Experts estimate yesterday's decision by the Bank of England's Monetary Policy Committee to raise the cost of borrowing by 0.25 per cent will add about £2.5 million to the finance costs of Peterborough businesses.

The hike brings interest rates to 0.75 per cent and means rates are at their highest level for about 10 years.

But Paul Brown, director of accountants Grant Thornton, in Cambridge, said: "In crude terms the 0.25 per cent rate rise announced would only add about £2.5 million to the finance costs of the Peterborough.

"So my overriding view is that that businesses in Peterborough will not initially feel too much direct pain from the interest rate rise."

In addition, Grant Thornton's analysis last year of the top 100 companies in Cambridgeshire, shows that the impact of new technology, and availability of people with the right skills feature in the top five barriers to growth.

However, financial matters, such as borrowing costs is seventh on the list of 15.

Mr Brown said: "Again, this suggests that business leaders on the whole will be less worried by this rate rise, than some of the other matters they face in managing their business."

The Grant Thornton survey also shows that last year Peterborough based companies had reduced their borrowings by one per cent while their costs of financing fell by 10 per cent to £41 million.

However, profits before tax and other deductions rose by 41 per cent and in total were eight times more than finance costs - a healthy insulation against rising costs of borrowing.
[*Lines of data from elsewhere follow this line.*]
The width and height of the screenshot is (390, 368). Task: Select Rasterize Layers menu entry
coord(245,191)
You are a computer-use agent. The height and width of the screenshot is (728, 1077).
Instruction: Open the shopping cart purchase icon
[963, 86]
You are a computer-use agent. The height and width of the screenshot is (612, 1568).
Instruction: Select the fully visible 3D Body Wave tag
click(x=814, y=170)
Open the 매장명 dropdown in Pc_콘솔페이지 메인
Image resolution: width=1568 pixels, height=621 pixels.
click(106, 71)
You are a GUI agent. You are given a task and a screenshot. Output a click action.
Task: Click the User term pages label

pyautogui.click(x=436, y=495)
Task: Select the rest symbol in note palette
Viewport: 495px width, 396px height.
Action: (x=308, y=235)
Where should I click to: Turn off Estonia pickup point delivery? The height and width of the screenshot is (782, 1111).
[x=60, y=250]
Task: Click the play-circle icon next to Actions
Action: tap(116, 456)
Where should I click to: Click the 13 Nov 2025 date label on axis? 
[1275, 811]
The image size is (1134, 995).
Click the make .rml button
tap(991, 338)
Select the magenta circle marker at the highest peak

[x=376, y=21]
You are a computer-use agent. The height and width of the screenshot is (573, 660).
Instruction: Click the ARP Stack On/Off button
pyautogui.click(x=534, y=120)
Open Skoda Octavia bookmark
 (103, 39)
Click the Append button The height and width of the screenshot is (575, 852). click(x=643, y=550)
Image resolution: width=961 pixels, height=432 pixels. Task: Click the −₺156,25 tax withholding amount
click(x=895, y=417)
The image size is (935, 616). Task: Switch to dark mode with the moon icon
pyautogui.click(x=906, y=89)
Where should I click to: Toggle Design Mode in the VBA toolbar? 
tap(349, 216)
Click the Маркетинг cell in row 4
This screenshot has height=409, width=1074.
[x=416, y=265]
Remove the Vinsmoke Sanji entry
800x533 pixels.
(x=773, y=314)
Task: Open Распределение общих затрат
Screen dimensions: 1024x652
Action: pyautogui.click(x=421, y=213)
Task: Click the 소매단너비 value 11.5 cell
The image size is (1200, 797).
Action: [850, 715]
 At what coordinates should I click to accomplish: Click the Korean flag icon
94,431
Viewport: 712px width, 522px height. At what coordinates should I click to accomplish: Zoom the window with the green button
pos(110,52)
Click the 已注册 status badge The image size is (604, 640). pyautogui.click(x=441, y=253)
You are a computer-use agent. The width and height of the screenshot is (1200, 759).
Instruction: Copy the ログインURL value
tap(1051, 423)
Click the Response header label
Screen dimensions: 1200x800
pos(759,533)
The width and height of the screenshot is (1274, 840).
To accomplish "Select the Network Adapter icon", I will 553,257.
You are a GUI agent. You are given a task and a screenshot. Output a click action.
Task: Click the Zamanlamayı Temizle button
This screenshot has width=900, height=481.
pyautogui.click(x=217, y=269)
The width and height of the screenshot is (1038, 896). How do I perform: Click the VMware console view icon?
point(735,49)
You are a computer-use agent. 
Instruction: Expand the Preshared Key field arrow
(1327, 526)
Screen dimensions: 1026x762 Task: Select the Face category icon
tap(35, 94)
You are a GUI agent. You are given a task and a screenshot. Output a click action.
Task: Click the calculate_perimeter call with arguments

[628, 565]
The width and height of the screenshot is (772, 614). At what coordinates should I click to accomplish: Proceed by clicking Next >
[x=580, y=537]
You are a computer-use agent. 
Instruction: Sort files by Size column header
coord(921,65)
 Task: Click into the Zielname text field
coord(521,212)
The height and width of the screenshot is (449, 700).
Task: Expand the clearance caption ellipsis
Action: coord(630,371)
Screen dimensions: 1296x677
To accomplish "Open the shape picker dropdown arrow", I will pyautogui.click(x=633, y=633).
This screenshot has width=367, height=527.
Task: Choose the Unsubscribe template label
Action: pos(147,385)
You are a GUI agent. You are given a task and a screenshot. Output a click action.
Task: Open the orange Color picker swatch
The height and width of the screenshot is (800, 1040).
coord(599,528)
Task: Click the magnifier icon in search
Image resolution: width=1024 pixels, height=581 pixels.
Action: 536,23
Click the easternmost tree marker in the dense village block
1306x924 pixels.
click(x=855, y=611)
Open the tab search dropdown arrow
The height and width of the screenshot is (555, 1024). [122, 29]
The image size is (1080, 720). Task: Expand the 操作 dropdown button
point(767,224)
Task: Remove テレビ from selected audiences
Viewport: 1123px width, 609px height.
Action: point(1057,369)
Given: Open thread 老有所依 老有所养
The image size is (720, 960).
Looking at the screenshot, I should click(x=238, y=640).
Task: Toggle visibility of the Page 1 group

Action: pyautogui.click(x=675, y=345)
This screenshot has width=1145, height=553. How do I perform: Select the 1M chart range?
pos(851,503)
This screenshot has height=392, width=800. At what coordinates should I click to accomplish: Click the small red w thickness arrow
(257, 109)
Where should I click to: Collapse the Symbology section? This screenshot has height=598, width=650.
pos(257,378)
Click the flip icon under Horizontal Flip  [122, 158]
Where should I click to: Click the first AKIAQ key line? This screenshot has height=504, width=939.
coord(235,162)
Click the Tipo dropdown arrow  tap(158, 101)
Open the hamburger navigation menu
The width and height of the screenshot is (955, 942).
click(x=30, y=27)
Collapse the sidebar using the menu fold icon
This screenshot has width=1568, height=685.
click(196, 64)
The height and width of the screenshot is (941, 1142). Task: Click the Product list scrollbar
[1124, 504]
Mr Brown said: "Peterborough has a successful entrepreneurial spirit and one of the highest rates of new businesses formations.

" A trend of rising interest rates may have a greater impact on some of these early stage businesses and SMEs as these businesses often have a higher ratio of debt to net assets and haven’t yet built up profit reserves to the same degree as more mature businesses.

"However, access to alternative sources of funds is becoming a more important factor for our local economy and Peterborough is also seeing much more inward investment from equity providers and from local serial entrepreneurs."